New Guidelines Recommend Practical Approaches for C Difficile in the NICU

Article

A whitepaper presents practical, expert opinion-based recommendations for preventing and testing for C difficile infection in the NICU.

Allison H. Bartlett, c difficile, NICU

Allison H. Bartlett, MD, MS

Special considerations must be made when diagnosing Clostridium difficile in newborns, according to a white paper, the first to be released in a series.

Authors from the Society for Healthcare Epidemiology of America gathered a panel of experts in pathogens to collaborate with the CDC's Healthcare Infection Control Practice Advisory Committee (HICPAC) in order to develop guidelines for NICU patients diagnoses with C difficile, where current guidelines are lacking.

“This white paper (and 3 others to follow) is a companion document to the new HICPAC Systematic Review Documents,” paper author Allison H. Bartlett, MD, MS, Associate Professor of Pediatric Infectious Diseases at the University of Chicago Medicine Comer Children’s Hospital, told MD Magazine®. “The review highlights the lack of evidence [available] to make specific recommendations regarding which patients in the NICU should be tested for C difficile, which test should be used, what the significance of a positive C difficile test is, and what the impact of C difficile in the NICU is. In the face of these knowledge gaps that prevent us from being able to put forth evidence-based recommendations, we wrote this white paper ‘to provide practical, expert opinion-based answers to frequently asked questions on C difficile detection and prevention in the NICU.’”

The paper also addresses frequently asked questions about C difficile detection and prevention in the NICU in a question and answer format. These responses offer suggestions about hand hygiene, contact precautions, as well as cleaning and disinfection inside the NICU.

For example, when should clinicians test a newborn for C difficile? An evidence-based response points out that tests should not be done if the only evidence of potential infection is significant diarrhea and other noninfectious causes of diarrhea have not been ruled out yet.

The paper also addressed the role of hand hygiene in preventing C difficile. In a setting without a current outbreak, the authors pointed out there are no clear-cut guidelines or consensus on best practices. Based on the healthcare center's risk assessment, hand hygiene and washing with alcohol-based hand rubs, plus soap and water use, were recommended, and the authors noted sink accessibility as a key point in their soap-and-water recommendations.

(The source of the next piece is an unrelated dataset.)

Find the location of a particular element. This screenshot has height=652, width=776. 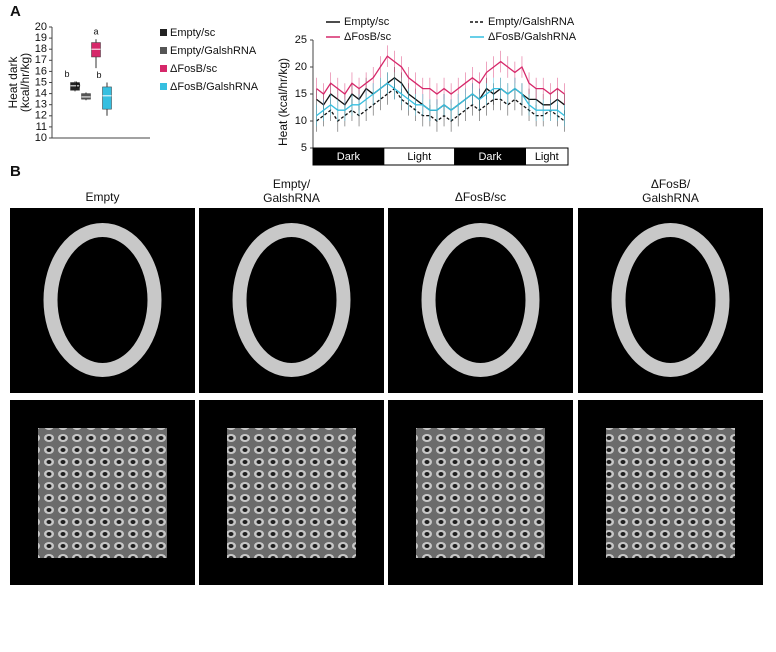

y-tick-label: 17 is located at coordinates (41, 60).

Some sample strategies for cleaning and disinfecting the NICU included standard daily cleaning and bleach use for C difficile disinfectant. A hospital may also consider developing a relationship with environmental services to detect rooms that may require sporicidal disinfectant. When a patient is cured of C difficile, but needs to remain in the hospital, clinicians can consider moving the newborns to clean incubators or rooms.

Bartlett added that "neonatologists, general pediatricians, pediatric infectious diseases specialists and pediatric gastroenterologists are not likely to be surprised by any of our recommendations to limit testing of NICU infants for C difficile and to focus on environmental cleaning and hand hygiene to prevent transmission of C difficile."

However, she added, "I suspect that many share the frustration with our current knowledge gaps in C difficile in infants and the technical limitations of current testing methods which do not allow differentiation between C difficile colonization from C difficile infection."

While the paper focuses more on testing and prevention for C difficile in the NICU, Dr. Bartlett did outline another major highlight from the paper.

"A key point in our white paper is the difficulty in interpreting C difficile testing in NICU infants given the high prevalence of colonization and the lack of consensus regarding a definition of ‘diarrhea’ in a population where having a soft yellow, seedy stool with each feeding (6-8 per day) can be completely normal. Furthermore, infants appear to be less susceptible to symptomatic C difficile infection for reasons that are not completely understood but may include: absence of toxin receptors on the intestinal lining, competitive colonization with non-toxin producing strains, and immune system immaturity."

The paper was published in Infection Control & Hospital Epidemiology as "SHEA neonatal intensive care unit (NICU) white paper series: Practical approaches to Clostridioides difficile prevention."